Go through the records and copy each line where the word "arrow" occurs.

Pixel coordinate grounding data:
• • •

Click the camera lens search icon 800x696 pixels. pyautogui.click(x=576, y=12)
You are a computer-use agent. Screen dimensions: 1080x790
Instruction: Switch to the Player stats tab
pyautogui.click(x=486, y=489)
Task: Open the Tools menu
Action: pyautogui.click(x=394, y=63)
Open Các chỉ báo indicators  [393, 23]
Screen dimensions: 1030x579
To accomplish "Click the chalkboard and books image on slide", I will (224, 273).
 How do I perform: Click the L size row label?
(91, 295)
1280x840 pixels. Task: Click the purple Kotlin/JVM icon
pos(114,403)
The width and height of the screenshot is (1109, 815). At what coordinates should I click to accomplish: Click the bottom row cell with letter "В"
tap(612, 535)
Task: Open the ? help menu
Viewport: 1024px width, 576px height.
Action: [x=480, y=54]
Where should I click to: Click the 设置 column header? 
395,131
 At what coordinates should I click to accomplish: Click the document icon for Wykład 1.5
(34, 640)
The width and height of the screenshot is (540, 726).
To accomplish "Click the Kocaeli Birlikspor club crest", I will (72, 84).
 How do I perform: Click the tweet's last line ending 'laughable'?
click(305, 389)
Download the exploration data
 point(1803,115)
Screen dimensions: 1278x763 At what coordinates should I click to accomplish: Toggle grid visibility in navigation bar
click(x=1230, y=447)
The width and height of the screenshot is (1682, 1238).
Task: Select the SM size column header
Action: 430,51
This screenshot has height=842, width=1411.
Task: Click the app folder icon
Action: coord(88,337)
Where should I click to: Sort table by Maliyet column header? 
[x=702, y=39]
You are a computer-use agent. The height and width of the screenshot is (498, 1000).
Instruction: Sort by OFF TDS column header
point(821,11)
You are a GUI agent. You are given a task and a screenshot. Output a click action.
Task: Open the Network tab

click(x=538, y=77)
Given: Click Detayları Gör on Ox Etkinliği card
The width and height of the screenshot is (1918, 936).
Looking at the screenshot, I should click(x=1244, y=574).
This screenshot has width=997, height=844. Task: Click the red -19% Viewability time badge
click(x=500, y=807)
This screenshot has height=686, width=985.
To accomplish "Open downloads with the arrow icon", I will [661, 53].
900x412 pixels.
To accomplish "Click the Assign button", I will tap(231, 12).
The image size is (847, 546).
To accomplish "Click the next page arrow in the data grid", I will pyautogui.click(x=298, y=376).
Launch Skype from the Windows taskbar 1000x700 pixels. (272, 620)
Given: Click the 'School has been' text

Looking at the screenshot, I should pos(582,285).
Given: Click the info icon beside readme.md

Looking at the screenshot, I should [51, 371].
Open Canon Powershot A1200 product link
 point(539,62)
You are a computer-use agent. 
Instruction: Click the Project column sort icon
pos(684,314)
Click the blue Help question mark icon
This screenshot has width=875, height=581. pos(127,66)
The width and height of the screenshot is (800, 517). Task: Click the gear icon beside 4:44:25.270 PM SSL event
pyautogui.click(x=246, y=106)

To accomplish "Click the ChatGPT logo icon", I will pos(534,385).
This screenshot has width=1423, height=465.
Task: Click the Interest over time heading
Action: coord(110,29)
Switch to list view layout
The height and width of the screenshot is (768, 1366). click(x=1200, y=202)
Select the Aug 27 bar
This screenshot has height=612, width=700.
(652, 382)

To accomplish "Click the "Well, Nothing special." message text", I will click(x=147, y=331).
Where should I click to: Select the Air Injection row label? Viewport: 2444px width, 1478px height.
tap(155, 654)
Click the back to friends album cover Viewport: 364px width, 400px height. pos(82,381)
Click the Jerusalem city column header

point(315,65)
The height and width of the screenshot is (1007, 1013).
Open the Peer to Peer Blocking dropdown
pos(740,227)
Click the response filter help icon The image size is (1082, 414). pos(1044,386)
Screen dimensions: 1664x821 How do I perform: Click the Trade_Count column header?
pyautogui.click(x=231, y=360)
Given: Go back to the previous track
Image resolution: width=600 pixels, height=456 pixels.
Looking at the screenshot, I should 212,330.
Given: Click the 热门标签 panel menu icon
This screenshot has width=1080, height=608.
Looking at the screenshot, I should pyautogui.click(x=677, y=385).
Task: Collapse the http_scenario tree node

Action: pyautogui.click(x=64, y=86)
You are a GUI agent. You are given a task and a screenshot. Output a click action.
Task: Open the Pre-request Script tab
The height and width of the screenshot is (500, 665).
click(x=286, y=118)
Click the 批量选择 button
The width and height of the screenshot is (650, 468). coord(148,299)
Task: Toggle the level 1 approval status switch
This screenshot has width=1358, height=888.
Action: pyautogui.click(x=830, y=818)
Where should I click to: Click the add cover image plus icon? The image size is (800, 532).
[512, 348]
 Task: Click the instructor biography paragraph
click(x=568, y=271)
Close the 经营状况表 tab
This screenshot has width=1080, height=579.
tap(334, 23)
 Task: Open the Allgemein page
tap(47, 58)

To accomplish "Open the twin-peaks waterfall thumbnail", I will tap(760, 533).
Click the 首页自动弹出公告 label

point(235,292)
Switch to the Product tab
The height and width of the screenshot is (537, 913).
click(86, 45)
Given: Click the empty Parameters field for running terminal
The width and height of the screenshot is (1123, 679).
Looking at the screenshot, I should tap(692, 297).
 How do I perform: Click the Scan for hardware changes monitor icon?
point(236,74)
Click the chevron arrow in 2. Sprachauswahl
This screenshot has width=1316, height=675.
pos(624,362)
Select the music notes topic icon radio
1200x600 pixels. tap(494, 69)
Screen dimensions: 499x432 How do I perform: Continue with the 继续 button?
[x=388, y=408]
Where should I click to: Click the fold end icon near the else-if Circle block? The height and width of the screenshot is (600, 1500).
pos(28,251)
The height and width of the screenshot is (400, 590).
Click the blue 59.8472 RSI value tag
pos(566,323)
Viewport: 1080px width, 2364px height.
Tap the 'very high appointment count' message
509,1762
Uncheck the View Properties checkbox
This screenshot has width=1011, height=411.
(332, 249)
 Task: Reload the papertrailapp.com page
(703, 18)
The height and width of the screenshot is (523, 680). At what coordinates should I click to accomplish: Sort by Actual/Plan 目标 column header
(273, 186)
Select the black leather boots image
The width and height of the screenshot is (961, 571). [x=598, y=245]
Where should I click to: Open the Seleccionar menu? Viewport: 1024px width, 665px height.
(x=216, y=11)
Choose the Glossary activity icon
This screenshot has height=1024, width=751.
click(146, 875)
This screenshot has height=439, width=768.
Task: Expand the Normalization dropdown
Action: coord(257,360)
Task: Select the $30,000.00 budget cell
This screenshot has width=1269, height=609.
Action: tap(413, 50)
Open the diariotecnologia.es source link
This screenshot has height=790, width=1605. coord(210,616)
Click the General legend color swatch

• • •

• **ANSWER BOX**:
To accomplish "Open downloads with the arrow icon", I will [661, 53].
To accomplish "Click the next page arrow in the data grid", I will pyautogui.click(x=298, y=376).
Click the chevron arrow in 2. Sprachauswahl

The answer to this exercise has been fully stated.